Division of Infectious Diseases, Department of Internal Medicine and AIDS Research Institute, Yonsei University College of Medicine, Yonsei University Health System, Seoul, South Korea, 50-1, Yonsei-ro, Seodaemun-gu, 03722.
Sci Rep. 2022 Sep 5;12(1):15059. doi: 10.1038/s41598-022-19405-z.

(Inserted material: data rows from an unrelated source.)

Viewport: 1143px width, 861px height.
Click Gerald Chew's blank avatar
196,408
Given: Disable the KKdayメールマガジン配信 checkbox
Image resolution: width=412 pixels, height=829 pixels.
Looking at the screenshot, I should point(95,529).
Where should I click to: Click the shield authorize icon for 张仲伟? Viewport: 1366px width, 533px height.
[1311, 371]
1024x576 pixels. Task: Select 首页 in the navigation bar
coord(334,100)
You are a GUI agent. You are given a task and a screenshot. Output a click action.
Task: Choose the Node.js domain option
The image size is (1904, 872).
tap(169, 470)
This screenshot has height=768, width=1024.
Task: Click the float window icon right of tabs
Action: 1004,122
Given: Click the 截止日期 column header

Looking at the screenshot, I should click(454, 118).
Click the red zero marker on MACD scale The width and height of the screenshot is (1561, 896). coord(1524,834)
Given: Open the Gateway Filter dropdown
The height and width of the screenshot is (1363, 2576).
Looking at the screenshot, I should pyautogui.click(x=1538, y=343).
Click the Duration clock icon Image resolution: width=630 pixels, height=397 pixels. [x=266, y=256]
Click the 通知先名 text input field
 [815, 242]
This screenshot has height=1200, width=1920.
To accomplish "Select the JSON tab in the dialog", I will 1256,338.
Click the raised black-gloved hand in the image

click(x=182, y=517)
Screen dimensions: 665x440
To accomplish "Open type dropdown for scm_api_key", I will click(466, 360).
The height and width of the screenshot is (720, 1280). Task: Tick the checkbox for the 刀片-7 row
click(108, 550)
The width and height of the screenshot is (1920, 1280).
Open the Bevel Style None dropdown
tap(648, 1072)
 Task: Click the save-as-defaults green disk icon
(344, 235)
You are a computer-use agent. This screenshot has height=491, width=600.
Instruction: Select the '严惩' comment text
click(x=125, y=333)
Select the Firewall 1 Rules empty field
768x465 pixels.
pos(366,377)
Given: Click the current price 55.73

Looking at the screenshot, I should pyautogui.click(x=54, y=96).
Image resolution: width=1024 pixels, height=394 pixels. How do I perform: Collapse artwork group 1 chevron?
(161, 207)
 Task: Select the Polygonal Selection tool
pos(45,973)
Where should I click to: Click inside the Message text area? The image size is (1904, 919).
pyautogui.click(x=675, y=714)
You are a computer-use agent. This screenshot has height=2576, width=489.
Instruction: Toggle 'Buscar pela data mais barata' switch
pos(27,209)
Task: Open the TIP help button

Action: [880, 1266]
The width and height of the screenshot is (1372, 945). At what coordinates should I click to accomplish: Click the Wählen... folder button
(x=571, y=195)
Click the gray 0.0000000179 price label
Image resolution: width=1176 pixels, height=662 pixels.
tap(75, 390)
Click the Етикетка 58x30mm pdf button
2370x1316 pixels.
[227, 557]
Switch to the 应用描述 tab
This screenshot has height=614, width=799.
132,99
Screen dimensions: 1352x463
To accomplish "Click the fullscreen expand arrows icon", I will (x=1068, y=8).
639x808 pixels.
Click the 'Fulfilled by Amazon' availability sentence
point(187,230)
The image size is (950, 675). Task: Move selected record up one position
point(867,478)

Extracorporeal membrane oxygenation (ECMO) provides hemodynamic and oxygenation support to critically ill patients. Due to multiple catheter cannulations, patients on ECMO are vulnerable to bloodstream infections (BSIs). We aimed to investigate the incidence, clinical characteristics, risk factors, and microorganisms associated with BSIs during ECMO. This single-center retrospective cohort study was conducted between January 2015 and May 2021. Patients aged 18 years or older with an ECMO duration of > 48 h for cardiogenic or respiratory support were included in the study. Patients who developed bacteremia or candidemia from 12 h after ECMO cannulation to 7 days after de-cannulation were included. The clinical factors between non-BSI and BSI were compared, along with an analysis of the risk factors associated with BSI during ECMO. A total of 480 patients underwent ECMO for cardiogenic shock (n = 267, 55.6%) or respiratory failure (n = 213, 44.4%) during the study period. The incidence was 20.0 episodes per 1000 ECMO-days. Approximately 20.2% (97/480) and 5.4% (26/480) of the patients developed bacteremia and candidemia, respectively. The median numbers of days of BSI development were 8.00 days for bacteremia and 11.0 days for candidemia. The most common pathogens were methicillin-resistant coagulase-negative staphylococci (n = 24), followed by vancomycin-resistant Enterococcus (n = 21). Multivariable logistic analysis demonstrated that hemodialysis (odds ratio [OR] 2.647, p < 0.001), veno-arterial-venous mode (OR 1.911, p = 0.030), and total ECMO duration (OR 1.030, p = 0.007) were significant risk factors for bacteremia. The total ECMO duration was the only risk factor associated with candidemia (OR 1.035, p = 0.010). The mortality rate was significantly higher in the bacteremia (57.7%) and candidemia (69.2%) groups than that in the non-BSI group (43.6%). BSI is a common complication of patients receiving ECMO support and is associated with poor clinical outcomes. Determining the type of frequently isolated organisms and the median onset time of BSI would help in the selection of appropriate prophylactic antibiotics or antifungal agents.
体外膜肺氧合(ECMO)为危重症患者提供血液动力学和氧合支持。由于需要多次导管插管,接受 ECMO 治疗的患者易发生血流感染(BSI)。我们旨在研究 ECMO 期间 BSI 的发生率、临床特征、危险因素和相关微生物。这是一项单中心回顾性队列研究,于 2015 年 1 月至 2021 年 5 月进行。研究纳入 ECMO 持续时间超过 48 小时,用于治疗心源性或呼吸支持的年龄在 18 岁或以上的患者。从 ECMO 插管后 12 小时至拔管后 7 天发生菌血症或念珠菌血症的患者也纳入研究。比较非 BSI 和 BSI 患者的临床因素,并分析 ECMO 期间与 BSI 相关的危险因素。在研究期间,共有 480 名患者因心源性休克(n=267,55.6%)或呼吸衰竭(n=213,44.4%)接受 ECMO 治疗。BSI 的发生率为每 1000 个 ECMO 天 20.0 个。大约 20.2%(97/480)和 5.4%(26/480)的患者分别发生菌血症和念珠菌血症。BSI 发生的中位天数为菌血症 8.00 天,念珠菌血症 11.0 天。最常见的病原体是耐甲氧西林凝固酶阴性葡萄球菌(n=24),其次是万古霉素耐药肠球菌(n=21)。多变量逻辑分析表明,血液透析(比值比[OR]2.647,p<0.001)、动静脉-静脉模式(OR 1.911,p=0.030)和总 ECMO 持续时间(OR 1.030,p=0.007)是菌血症的显著危险因素。总 ECMO 持续时间是与念珠菌血症相关的唯一危险因素(OR 1.035,p=0.010)。菌血症(57.7%)和念珠菌血症(69.2%)组的死亡率明显高于非 BSI 组(43.6%)。BSI 是接受 ECMO 支持患者的常见并发症,与不良临床结局相关。确定经常分离的生物体类型和 BSI 的中位发病时间有助于选择合适的预防性抗生素或抗真菌药物。